Public health experts worry that socioeconomic disparities in U.S. vaccination rates will be exacerbated as booster shots roll out. Difficulty in taking time off work and disconnection from health care systems have contributed to a persistent gap in vaccination rates between the most and least socioeconomically vulnerable counties.
Looking ahead to the holiday celebrations, Mr. Ghebreyesus warned that people who have received booster shots should not rely on them as a substitute for other safety measures like wearing masks and avoiding crowded indoor gatherings.
“Boosters cannot be seen as a ticket to go ahead with the planned celebrations without the need for other precautions,” he said, adding that the new year “must be the end of the Covid pandemic” as well as “the beginning of something else: a new era of solidarity.”
Colleges across the United States are facing a mental health crisis among students, driven in part by the pandemic.
After almost two years of remote instruction, restricted gatherings and constant testing, many students are anxious, socially isolated, depressed — and overwhelming mental health centers. And the swell of new coronavirus cases, driven by the Omicron variant, threatens to make life on campus worse.
In the last few days, the list of universities that will hold classes remotely at least for a few weeks in January has grown, while other colleges and universities have moved exams online and urged students to go home for winter break as soon as possible. These steps and others raise the question of what campus life will look like in January, and whether there will even be campus life.
Loneliness and isolation, along with loss of motivation or focus, are among the top concerns of college students who have sought counseling during the pandemic, according to national data collected by the Center for Collegiate Mental Health at Penn State.
Some administrators worry that there is a conflict between protecting students’ physical health and their mental health.
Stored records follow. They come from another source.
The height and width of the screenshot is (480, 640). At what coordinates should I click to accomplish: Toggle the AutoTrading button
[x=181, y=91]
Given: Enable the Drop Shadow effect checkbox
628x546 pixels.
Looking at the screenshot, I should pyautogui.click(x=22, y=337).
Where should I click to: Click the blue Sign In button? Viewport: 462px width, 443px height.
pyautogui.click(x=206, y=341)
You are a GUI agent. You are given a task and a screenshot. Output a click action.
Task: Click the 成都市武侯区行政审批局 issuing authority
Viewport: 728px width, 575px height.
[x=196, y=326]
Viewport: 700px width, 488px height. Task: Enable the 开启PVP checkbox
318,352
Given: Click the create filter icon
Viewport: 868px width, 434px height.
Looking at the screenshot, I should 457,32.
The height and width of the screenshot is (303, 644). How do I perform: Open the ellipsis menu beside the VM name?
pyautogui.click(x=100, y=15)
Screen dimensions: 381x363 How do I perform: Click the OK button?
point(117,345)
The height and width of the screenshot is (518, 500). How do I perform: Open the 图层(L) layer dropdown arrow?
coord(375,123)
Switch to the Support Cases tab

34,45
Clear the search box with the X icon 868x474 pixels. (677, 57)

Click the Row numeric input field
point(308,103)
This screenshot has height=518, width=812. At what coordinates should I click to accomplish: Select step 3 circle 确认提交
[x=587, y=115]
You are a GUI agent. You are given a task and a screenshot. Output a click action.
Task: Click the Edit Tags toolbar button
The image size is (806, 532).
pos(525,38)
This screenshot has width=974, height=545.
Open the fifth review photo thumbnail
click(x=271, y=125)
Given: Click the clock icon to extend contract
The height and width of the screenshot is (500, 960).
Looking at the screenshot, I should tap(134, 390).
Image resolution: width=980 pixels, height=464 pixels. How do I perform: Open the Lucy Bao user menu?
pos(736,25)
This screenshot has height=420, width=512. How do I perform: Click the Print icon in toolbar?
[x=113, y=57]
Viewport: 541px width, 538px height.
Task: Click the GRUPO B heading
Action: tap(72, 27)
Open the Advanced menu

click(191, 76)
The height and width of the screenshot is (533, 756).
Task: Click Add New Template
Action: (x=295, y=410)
“Restricting the ability to interact — there’s a price to pay for all that,” said Eli Capilouto, president of the University of Kentucky. “Somebody said, ‘If we’re not careful, we’re going to trade one epidemic for another,’ and in many ways I think we are.”
A few months ago, confirming full vaccination status against the coronavirus was as simple as showing a card or QR code with proof that the required number of shots had been completed within six months.
But as evidence grows that the Delta and Omicron variants of the coronavirus are causing breakthrough infections in people who were once considered “fully vaccinated,” momentum seems to be growing to change the definition of that term to include booster shots.
Now, in a world of multiple vaccines with varying effectiveness, and a variety of mixing and matching strategies, it will soon be harder to say who is “fully vaccinated.” Here is what some health experts had to say.
What is the official definition of ‘fully vaccinated’?
For now, U.S. health officials say a person is fully vaccinated two weeks after a second shot of a two-dose vaccine like Pfizer’s or Moderna’s or after a single-dose vaccine like Johnson & Johnson’s.
They have not (yet) expanded that definition to include a booster shot.
How effective is being ‘fully vaccinated’ at this point?
“It depends on what it is you’re trying to prevent,” said Dr. Celine Gounder, an infectious disease specialist at Bellevue Hospital Center who has advised the Biden administration.
A booster is more effective than just the first two shots at preventing hospitalization or death, she said.
If the definition changes, how does that work?
Like so much else since the pandemic started, expect a period of confusion as a patchwork of local, national and international governments evolve at different speeds.